New approach to characterise physicochemical properties of solid substrates by inverse gas chromatography at infinite dilution. III. Determination of the acid-base properties of some solid substrates (polymers, oxides and carbon fibres): a new model.

In this paper, the inverse gas chromatography (IGC) technique was used to calculate the acid-base superficial characteristics of some solid substrates such as oxides, polymer and polymer adsorbed on oxide. The acid-base constants were calculated for many solids: Monogal, MgO, ZnO, SiO2 and Al2O3, four different carbon fibres and polymers such as poly(methyl methacrylate) (PMMA) at various tacticities adsorbed on alumina or silica. The determination, by IGC, of the specific free enthalpy deltaG(a)sp of adsorption corresponding to the specific interactions of polar molecules with the solid, as a function of the temperature, allowed to obtain the specific enthalpy deltaH(a)sp and specific entropy deltaS(a)sp.
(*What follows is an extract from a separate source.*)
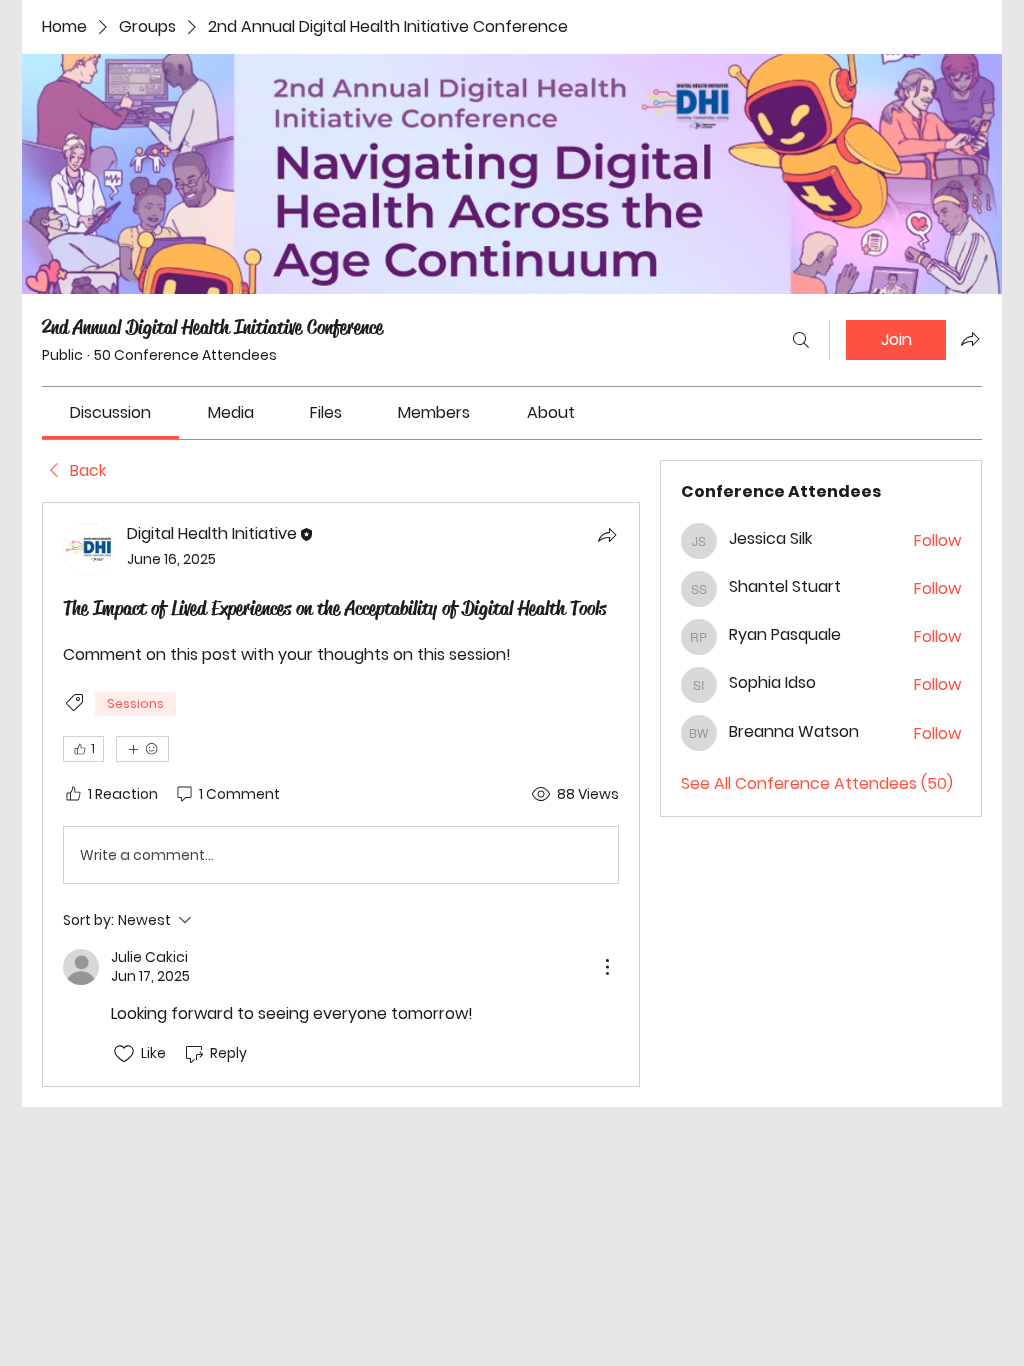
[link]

Knowing deltaH(a)sp of the various polar molecules, we were able to determine the acidic constant K(A) and basic constant K(D), the two constants characterizing solid substrates like PMMA, PMMA-SiO2 or PMMA-Al2O3, using the following classical expression: - deltaH(a)sp = K(A)DN + K(D)AN where DN and AN are respectively the electron donor and acceptor numbers of the solid substrates. This study showed an important effect of the tacticity on the acid-base properties. On the other hand, we proved that the previous relation was not correct in many cases and especially for some oxides (as MgO, ZnO and Monogal) and carbon fibres. We proposed a new relationship by adding a third parameter K reflecting the amphoteric character of the solid according to: - deltaH(a)sp = K(A)DN + K(D)AN - KDN x AN.